Nice. Easy. Unattractive!

Positioning and resizing a wordtube video in a post

Dumping a video on the page is one thing. Getting it to look good by positioning and resizing is something else.

I was able to resize the wordtube media with a little code, and to center the media by wrapping it in a div and affixing an inline style of center to it. No sweat, though it would be nice for students if this could be handled through buttons.

[media=2 width=480 height=385]

Here’s a cheesy caption one might put beneath the video

If you know your way around an html element or two, and a little about css, the following will help you out. If you don’t know about html/css, you probably want to just wait for some new plugin or enhancement to wordtube.

  • Code I used to adjust media size: media=# width=xxx height=xxx
  • Code I used to center the media: div style=”text=align:center

Loading the video into a “portfolio” page

Here it is loaded onto a page nested within the Courses area of the sandbox eportfolio. (Scroll to the bottom of that page for the link(s).

I tried to adjust the default size of the video in the page by modifying preferences in wordTube. While I thought I had made the mods, I’m not seeing a resized video. I suspect this is because I’m grabbing a smaller version of the Youtube video. (More tweaking will provide answers.)

Ajax/Javascript to Drag/Drop Sort Pages?

A quick search revealed that I’m not the only one bothered by the lack of drag/drop Page sorting functionality in WordPress.  In 2007, a Brazilian wrote a plugin for WP that does just this during the Google Summer of Code – http://bitsinashortbit.wordpress.com/2007/09/16/the-final-bits-of-gsoc/.

I suppose I might implement this kind of thing in my own blog.  (I think I’d just go in and mod the template pages, in all honesty.) But I certainly can’t do it from my limited access in a blog in WordPress mu.  Someone at the uber-admin level would need to put this functionality into the blog tool.

Why Do This?

  1. Any e-portfolio should enable the author to name the areas of his/her portfolio, and to sort the items in appropriate ways.  The template I’m using in the demo blog sorts via alpha list – totally meaningless, if you ask me.
  2. Drag/Drop functionality is available in other platforms/packages, and even in other areas of WP (notice the widgets sorting).  Why not put it where it matters, like in the pages listing?
  3. In WordPress mu, an individual blog admin has very limited customization options available. Enhanced individual blog admin controls add power without necessarily requiring added coding knowledge.

What’s up with this blog?

This blog is a sandbox of sorts.  There’s interest in WordPress as an eportfolio tool in some areas of campus. I’m comfortable with WP generally, and my personal blog is a WP blog.
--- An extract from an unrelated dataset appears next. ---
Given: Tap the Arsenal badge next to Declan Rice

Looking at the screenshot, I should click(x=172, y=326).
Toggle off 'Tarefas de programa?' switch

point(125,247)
But I’m not nearly as familiar with WordPress mu.  The Academic Commons enables me to try out the “user” side of mu, to test its limits and to see the organization options available.

If you come across the blog in the Academic Commons and have some thoughts on WP mu as an eportfolio platform, please share insights.

Questions I have after 1-2 hours working in mu:

  • Can I sort the order of my “pages” in the horiz nav?  Normally, I’d go in and edit the php files, but this seems not to be an option given my limited permissions in mu.  Ideally, there’d be some sort of Ajax-like implementation (or javascript) that offered the user/admin a drag-to-sort option in the Edit Pages area of the dashboard – like Blogger and like the Widgets sorting in WP.
  • If students load eportfolios into WP mu, is it possible for the institution to easily sort and pull samples out of the database?  Assessment is the motivation here, and without this possibility I think WP mu is limited from an institutional perspective.  (Obviously, it’s still a wonderful tool for the user/student.) I can’t see any of the options for this work from my vantage point within a single blog in mu.
  • Word docs are excluded from media uploads for security reasons. Is this an Academic Commons restriction, or a general mu default restriction?  I converted to pdf and uploaded, but that’s another step that students would have to take.  And it requires the Acrobat package, unless a student turns to open source pdf maker tools. (I suppose there’s a way to write a pdf converter into the upload process so word docs get transformed. But why overcomplicate matters?)